For as long as I can remember, I've always loved the phrase, "it's the little things in life". For me, this refers to the "little wins" that happen in day-to-day life, like getting an especially good cup of coffee, getting a good grade on a quiz, having a good run, or catching up with a friend; this phrase could be anything small that adds some pep to my step or puts a smile on my face during a mundane day. I use this phrase quite often in my daily life, but during my adjustment to my new life in Prague, this phrase has taken on a whole new meaning. Now that I've been studying abroad for a full four weeks, I have come to realize that my "little wins" here in Prague are different from my ones at home, but have a whole new meaning. The new meaning that my "little wins" have is that they show that I am understanding a new cultural difference, getting the hang of the Czech language, or getting to know the city of Prague better.
Coming to Prague, I knew there would be cultural differences in the way people act. Having spent a fair amount of time in Croatia with my family there and traveling around Europe, I may have underestimated how easy it would be to adjust to a new city and culture. There were so many new cultural differences I had to be aware of. I had to remember how to tip, not to make too much eye contact, give up my seat on the tram to someone who needs it, and so many more little differences. After the first week and after I was aware of all of the cultural differences, I am proud of myself every time I remember to do something I don't normally do at home. These "little wins" that I experience make me feel so much better about my adjustment time to the Czech culture. And, now that I know all of these little things, I have come to appreciate and love all of the nuances that are the Czech culture.
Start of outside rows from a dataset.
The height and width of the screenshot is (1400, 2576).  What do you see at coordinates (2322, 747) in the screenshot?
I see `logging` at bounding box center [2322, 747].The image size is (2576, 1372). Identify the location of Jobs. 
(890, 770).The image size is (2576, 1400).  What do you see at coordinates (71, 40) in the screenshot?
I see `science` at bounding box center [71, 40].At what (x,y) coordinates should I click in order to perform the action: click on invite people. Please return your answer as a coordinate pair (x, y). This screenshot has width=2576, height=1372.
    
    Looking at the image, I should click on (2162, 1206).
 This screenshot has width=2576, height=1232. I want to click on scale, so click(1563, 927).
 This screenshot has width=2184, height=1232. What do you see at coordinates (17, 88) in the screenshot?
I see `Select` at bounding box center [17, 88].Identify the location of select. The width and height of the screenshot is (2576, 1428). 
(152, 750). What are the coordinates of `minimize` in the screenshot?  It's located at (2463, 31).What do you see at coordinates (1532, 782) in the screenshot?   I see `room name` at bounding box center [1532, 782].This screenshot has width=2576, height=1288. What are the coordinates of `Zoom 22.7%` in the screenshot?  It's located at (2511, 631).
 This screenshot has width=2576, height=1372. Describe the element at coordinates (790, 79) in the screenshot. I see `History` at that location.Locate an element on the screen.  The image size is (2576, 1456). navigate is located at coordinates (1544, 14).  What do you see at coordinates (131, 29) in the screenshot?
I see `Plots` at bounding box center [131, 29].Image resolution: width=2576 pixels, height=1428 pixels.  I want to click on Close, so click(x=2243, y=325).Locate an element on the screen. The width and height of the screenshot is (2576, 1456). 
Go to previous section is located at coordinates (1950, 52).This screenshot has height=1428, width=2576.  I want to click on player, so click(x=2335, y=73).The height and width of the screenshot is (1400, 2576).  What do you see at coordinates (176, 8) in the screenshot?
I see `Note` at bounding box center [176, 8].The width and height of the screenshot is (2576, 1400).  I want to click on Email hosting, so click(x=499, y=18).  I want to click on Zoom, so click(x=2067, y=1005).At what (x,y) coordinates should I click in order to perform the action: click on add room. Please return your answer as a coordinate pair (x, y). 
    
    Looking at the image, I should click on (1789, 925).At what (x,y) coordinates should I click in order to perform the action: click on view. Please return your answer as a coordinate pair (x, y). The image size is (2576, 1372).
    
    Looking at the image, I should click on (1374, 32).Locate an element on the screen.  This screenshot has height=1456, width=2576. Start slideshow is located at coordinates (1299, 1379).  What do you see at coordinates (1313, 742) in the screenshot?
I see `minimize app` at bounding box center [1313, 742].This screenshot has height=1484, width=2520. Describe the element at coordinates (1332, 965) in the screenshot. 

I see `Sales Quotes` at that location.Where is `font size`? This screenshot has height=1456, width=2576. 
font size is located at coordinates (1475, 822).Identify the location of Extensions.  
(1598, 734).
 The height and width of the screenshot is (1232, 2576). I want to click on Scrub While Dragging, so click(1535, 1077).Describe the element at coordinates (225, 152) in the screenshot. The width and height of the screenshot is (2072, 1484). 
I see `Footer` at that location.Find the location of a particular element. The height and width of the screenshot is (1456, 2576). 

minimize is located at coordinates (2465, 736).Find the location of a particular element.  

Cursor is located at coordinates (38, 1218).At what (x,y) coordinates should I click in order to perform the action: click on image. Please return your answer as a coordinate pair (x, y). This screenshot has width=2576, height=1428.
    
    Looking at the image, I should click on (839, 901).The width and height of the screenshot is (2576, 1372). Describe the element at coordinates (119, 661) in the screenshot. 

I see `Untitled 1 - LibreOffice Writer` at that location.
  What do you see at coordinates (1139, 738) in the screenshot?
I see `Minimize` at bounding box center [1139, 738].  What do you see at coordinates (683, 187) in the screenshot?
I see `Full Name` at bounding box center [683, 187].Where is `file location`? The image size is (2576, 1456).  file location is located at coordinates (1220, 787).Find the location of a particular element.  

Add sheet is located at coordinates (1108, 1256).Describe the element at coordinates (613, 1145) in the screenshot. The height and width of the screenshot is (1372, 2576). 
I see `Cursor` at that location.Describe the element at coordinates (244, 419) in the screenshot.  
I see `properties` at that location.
Similar to how I felt about the cultural differences, I thought learning the basics of the Czech language would be easier for me because I know how to speak Croatian, which is a slightly similar language. But, I found that even saying “Dobry Den” or “Dekuju” in Czech took me a long time to learn in terms of pronunciation and usage. I found myself wanting to speak Croatian and getting flustered and confused and reverting to English greetings. But, once again, after a few weeks time, I know my basic Czech words and no longer get confused. Now, when I walk into a store and say “Dobry Den” and the people speak to me in Czech, I know I’ve done something right because they think I am Czech. And, when I buy the right food at the grocery store without Google Translate, it's a good day. These “little wins” always makes me feel better about my Czech language skills and my ability to not stand out like a sore thumb n Prague.
Going from a suburban small college in Massachusetts to studying in Prague was a big change. I would no longer have my car, my five minute walk to class, or the convenience of having my dorm room around the corner. In Prague, I would have to learn the workings of city life: the vastness, the winding streets, the public transportation, and communter lifestyle. At first, this was a bit overwhelming and confusing, especially commuting. Thankfully, Prague has such amazing public transportation and I was able to learn it quickly, albeit through using a lot of GoogleMaps and iPhone data. But, now I thoroughly love taking public transportation, feeling like a local, and getting to see the city. Every time I take a pretty tram ride, I smile, and remember my “little win” of navigating my way around Prague. Plus, it doesn’t hurt that every tram ride is just so relaxing and pretty, here.
Overall, my “little things” in Prague have taken on a whole new meaning for me and I appreciate them so much more. My daily visits to the local coffee shop, ordering my cappuccino in Czech, or getting on the right tram have made me smile and feel good about my adjustment to my new and amazing life in Prague. These are not normally things that would make my day at home, in the United States, but they are for sure things that make my day here, and that is what defines studying abroad: all of the “little things (and differences)”.